Available data section start
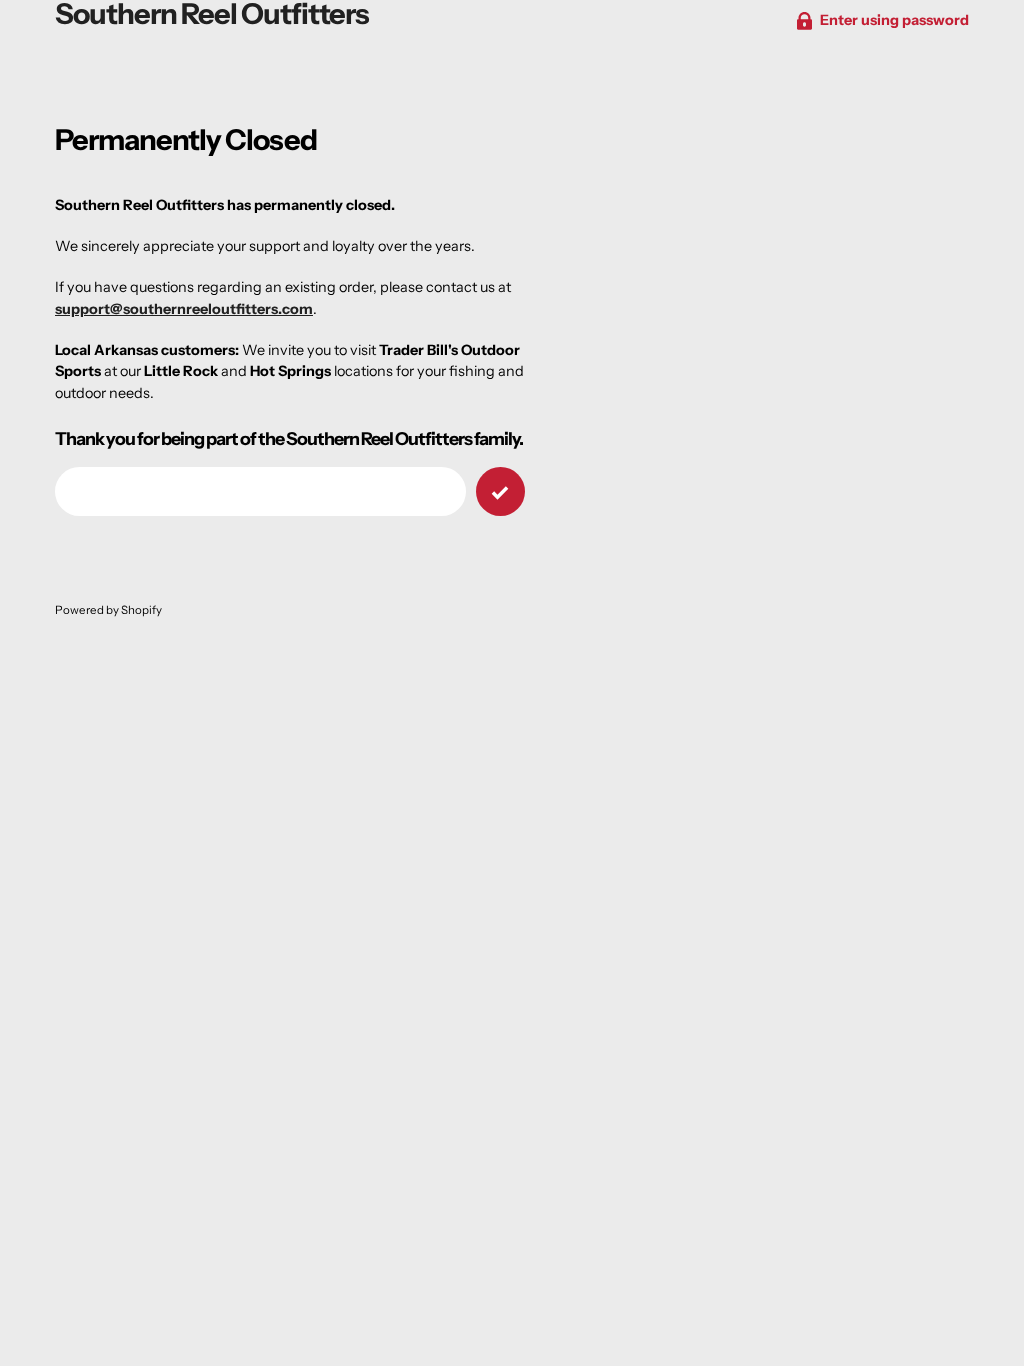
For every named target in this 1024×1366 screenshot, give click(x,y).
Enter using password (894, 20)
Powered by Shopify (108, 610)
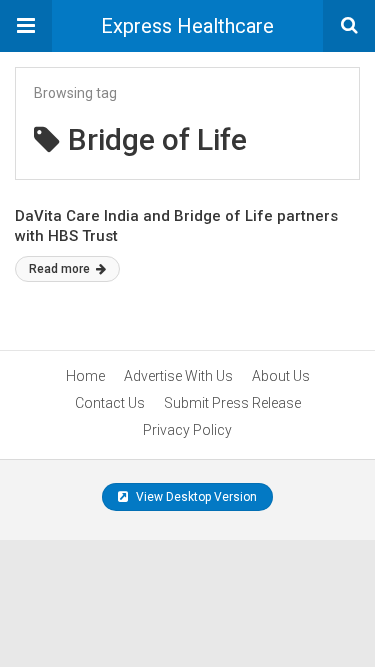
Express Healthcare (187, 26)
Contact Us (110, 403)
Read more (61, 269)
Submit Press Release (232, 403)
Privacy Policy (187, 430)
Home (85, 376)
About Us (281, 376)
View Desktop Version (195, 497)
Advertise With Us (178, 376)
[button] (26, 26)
Available data section end
Instructions for the task =>
Leave out the pictures and repeat everything else in the records exactly.

Output for this exercise =>
For every named target in this 1024×1366 screenshot, give click(x,y).
Enter using password (894, 20)
Powered by Shopify (108, 610)
Express Healthcare (187, 26)
Contact Us (110, 403)
Read more (61, 269)
Submit Press Release (232, 403)
Privacy Policy (187, 430)
Home (85, 376)
About Us (281, 376)
View Desktop Version (195, 497)
Advertise With Us (178, 376)
[button] (26, 26)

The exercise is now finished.